First, the radio frequency board laminated structure
In addition to considering the impedance of the RF signal line, the laminate structure of the RF PCB needs to take into account heat dissipation, current, device, EMC, structure, and skin effect. Usually we layer and stack the multilayer printed board. Follow the following basic principles:
A) Each layer of the RF PCB is covered with a large area, there is no power plane, and the upper and lower adjacent layers of the RF wiring layer should be the ground plane. Even in the case of digital-analog hybrid boards, there may be power planes in the digital section, but the RF area still has to meet the requirements for large-area paving at each floor.
B) For RF dual panels, the top layer is the signal layer and the bottom layer is the ground plane. The four-layer RF board has a signal layer on the top layer, ground planes on the second and fourth layers, and power and control lines on the third layer. In special cases, some RF signal lines can be taken in the third layer. More layers of RF boards, and so on.
C) For the RF backplane, both the upper and lower surface layers are ground. To reduce the impedance discontinuities caused by the vias and connectors, the second, third, fourth, and fifth layers take digital signals. The other stripline layers on the bottom surface are all RF signal layers. Similarly, the RF signal layer is two floors above and below the floor. Each floor should be covered with a large area.
D) For high-power, high-current RF boards, the RF main link should be placed on the top layer and connected with a wider microstrip line. This facilitates heat dissipation and reduces energy loss, reducing wire corrosion errors.

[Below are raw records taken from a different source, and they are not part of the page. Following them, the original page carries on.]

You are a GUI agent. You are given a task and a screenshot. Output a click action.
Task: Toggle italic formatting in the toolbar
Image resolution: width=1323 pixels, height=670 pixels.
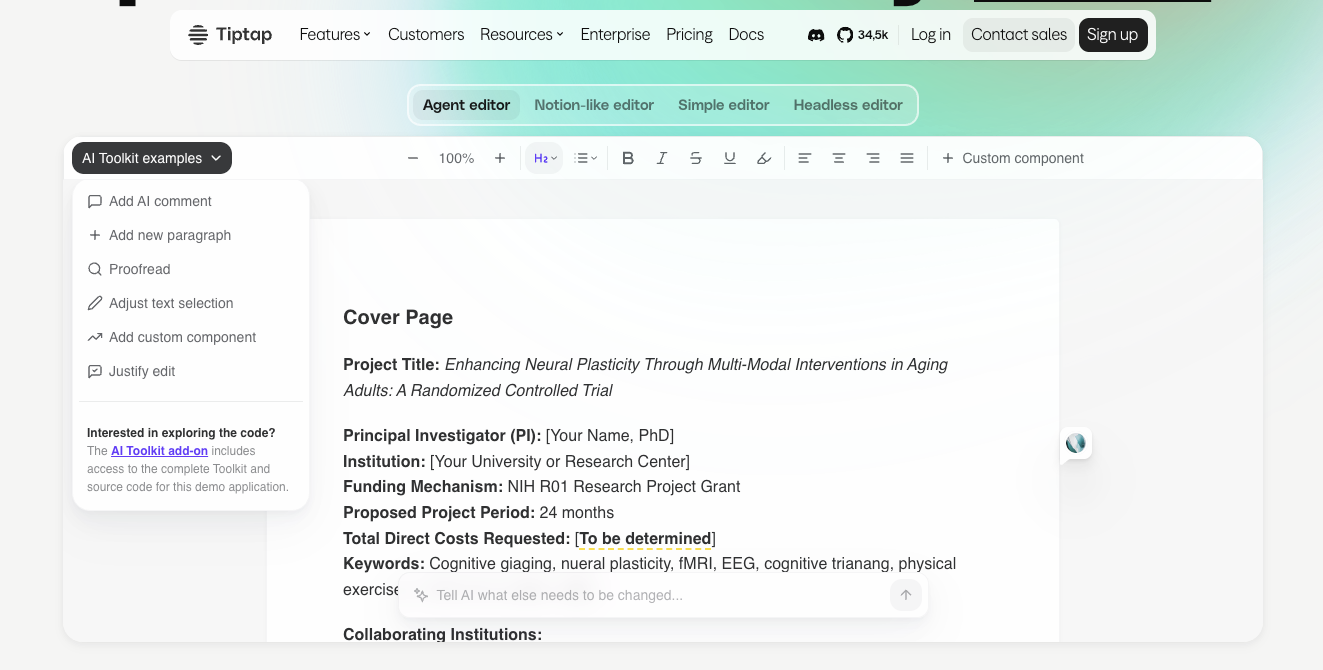[x=661, y=157]
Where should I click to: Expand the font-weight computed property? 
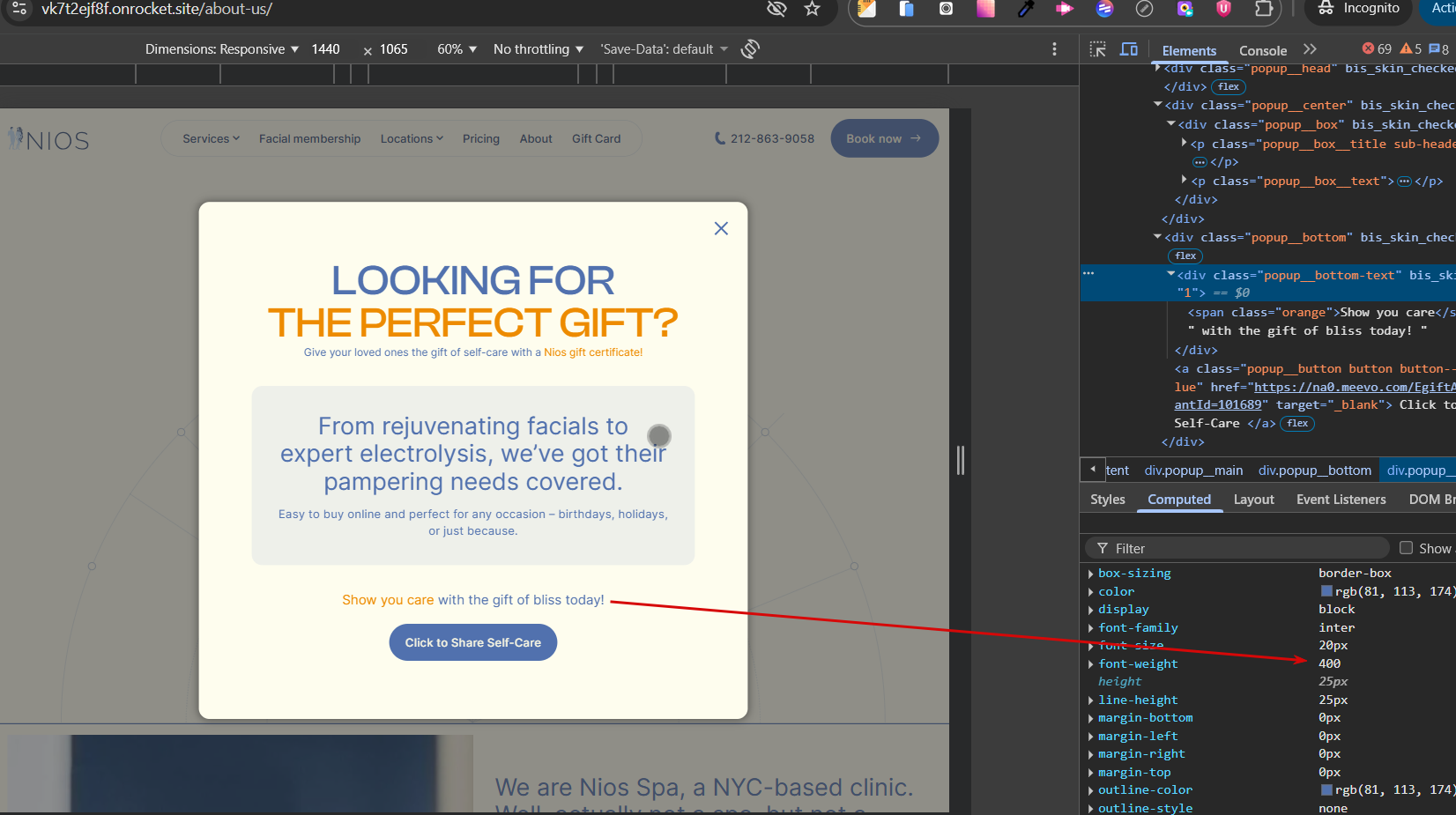1091,664
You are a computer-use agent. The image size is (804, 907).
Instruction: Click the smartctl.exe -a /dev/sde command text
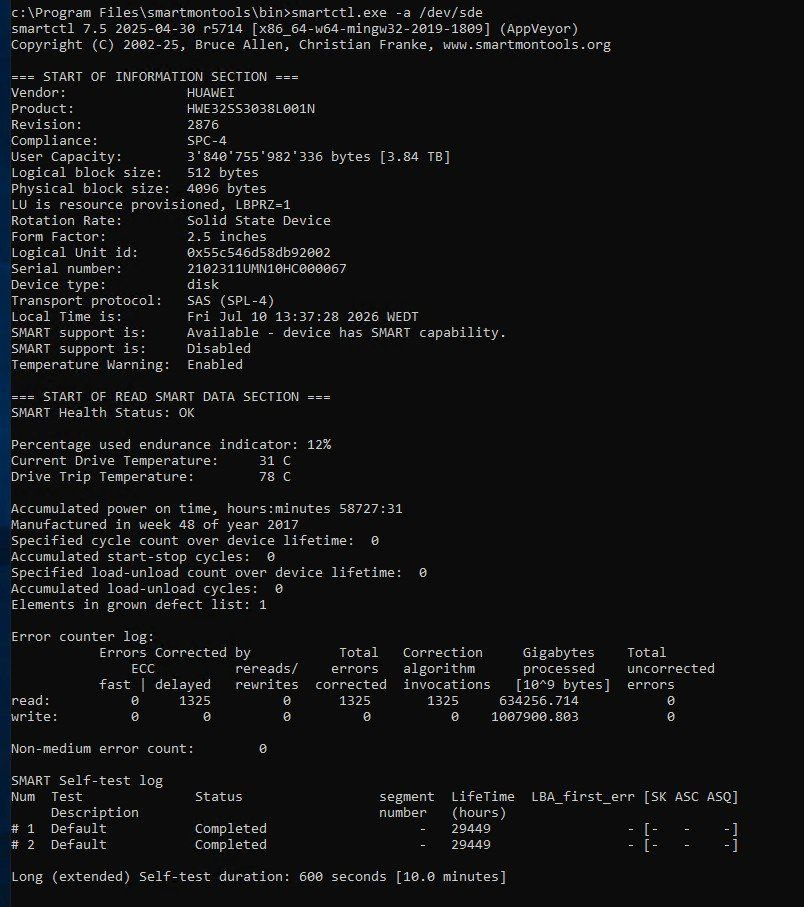[387, 12]
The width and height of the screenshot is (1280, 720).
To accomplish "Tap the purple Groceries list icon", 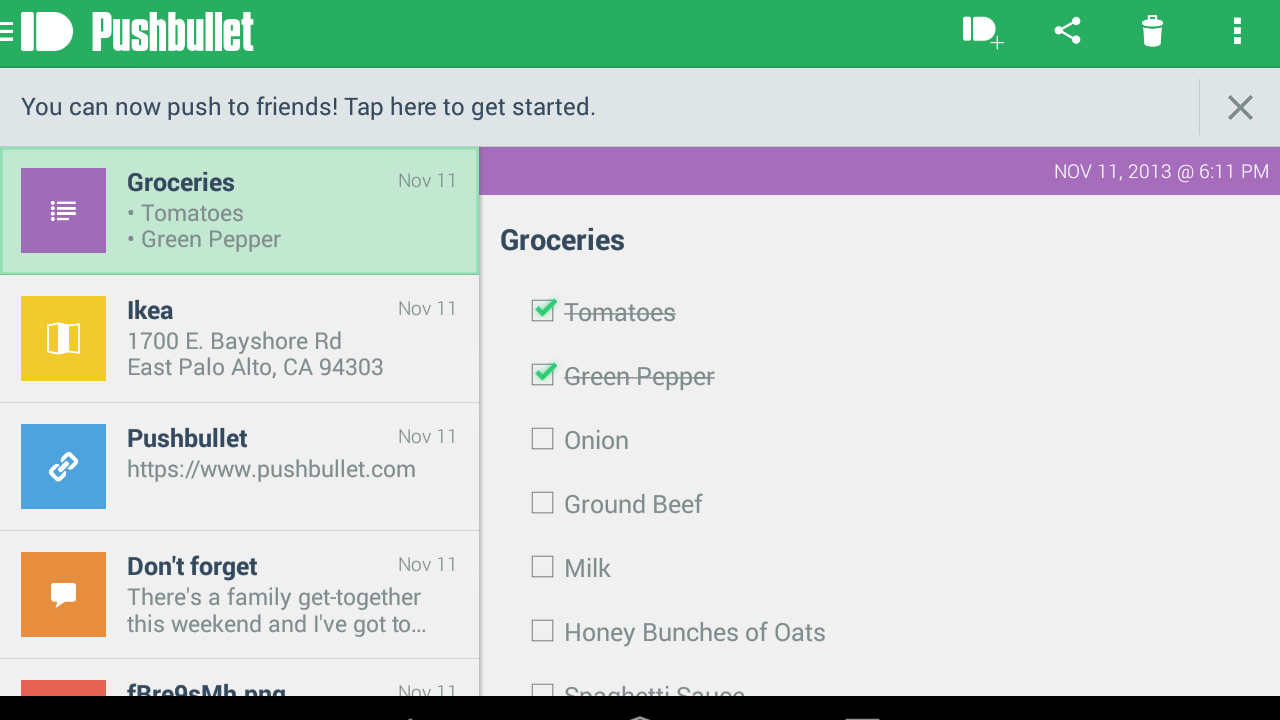I will pyautogui.click(x=63, y=211).
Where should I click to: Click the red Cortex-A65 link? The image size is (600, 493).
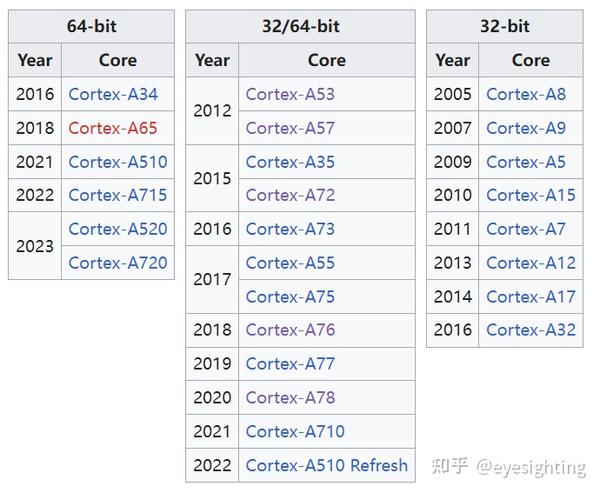click(x=113, y=128)
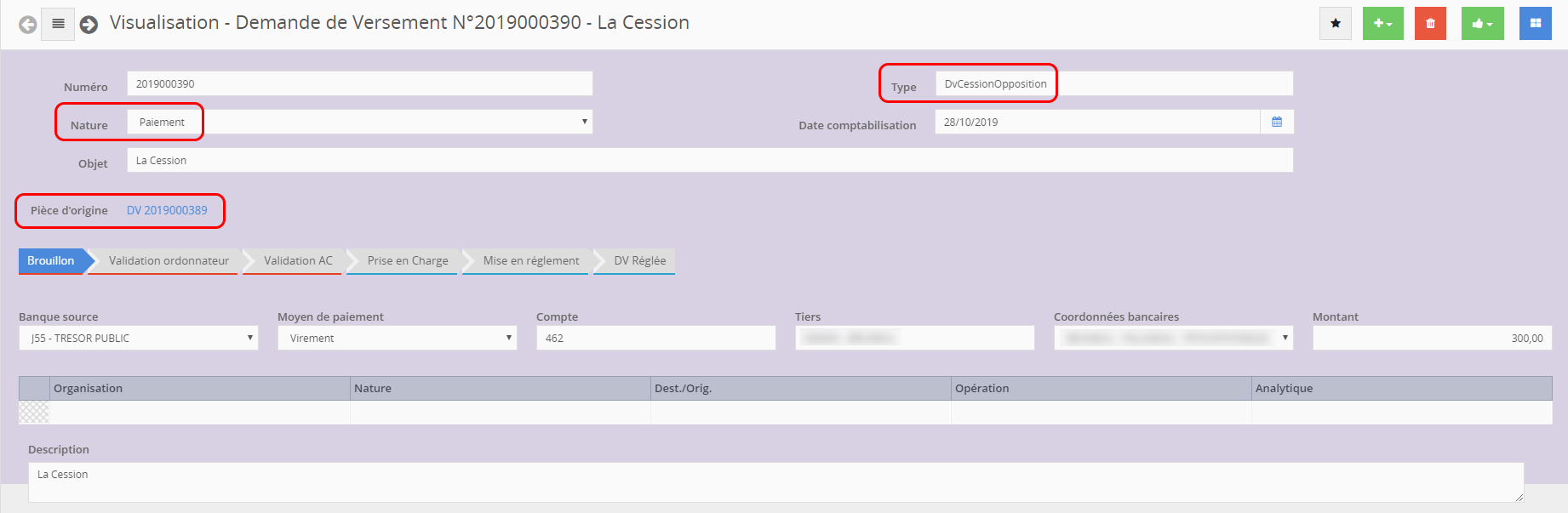The image size is (1568, 513).
Task: Open the blue grid view button
Action: 1535,24
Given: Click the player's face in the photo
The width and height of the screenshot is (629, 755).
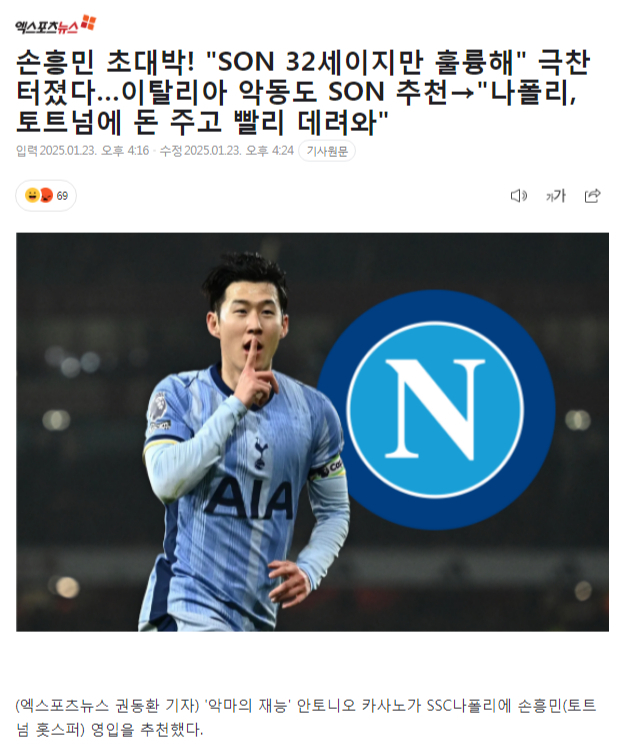Looking at the screenshot, I should tap(250, 320).
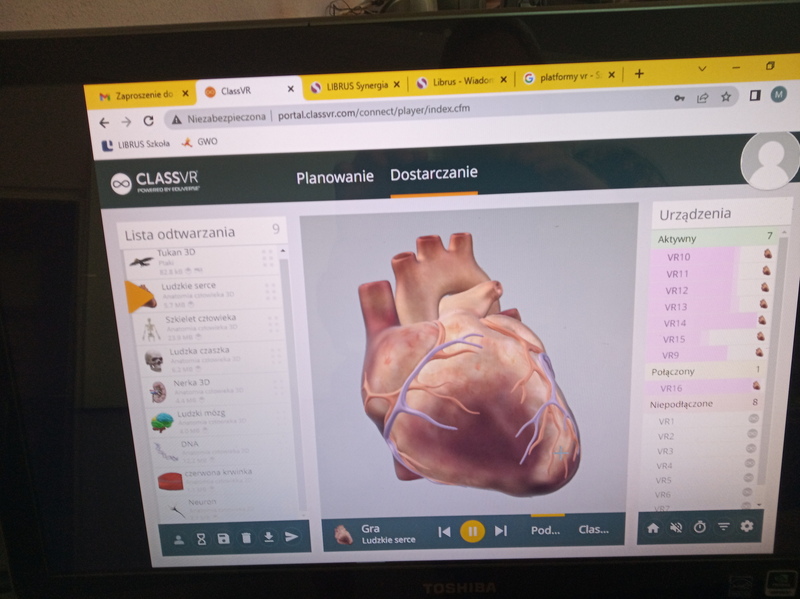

E) The digital part of the power plane should be close to the ground plane and arranged below the ground plane. In this way, the capacitance between the two metal plates can be used as the smoothing capacitor of the power supply, and the ground plane also shields the radiation current distributed on the power plane. The specific stacking method and plane division requirements can refer to the "20050818 Printed Circuit Board Design Specification - EMC Requirements" promulgated by the EDA Design Department. The latest standards on the Internet shall prevail.
Second, RF board wiring requirements
1. Corner
If the RF signal trace runs at a right angle, the effective line width at the corner will increase and the impedance will be discontinuous and cause reflection. Therefore, we must deal with the corners, mainly for the cutting angle and fillet two methods.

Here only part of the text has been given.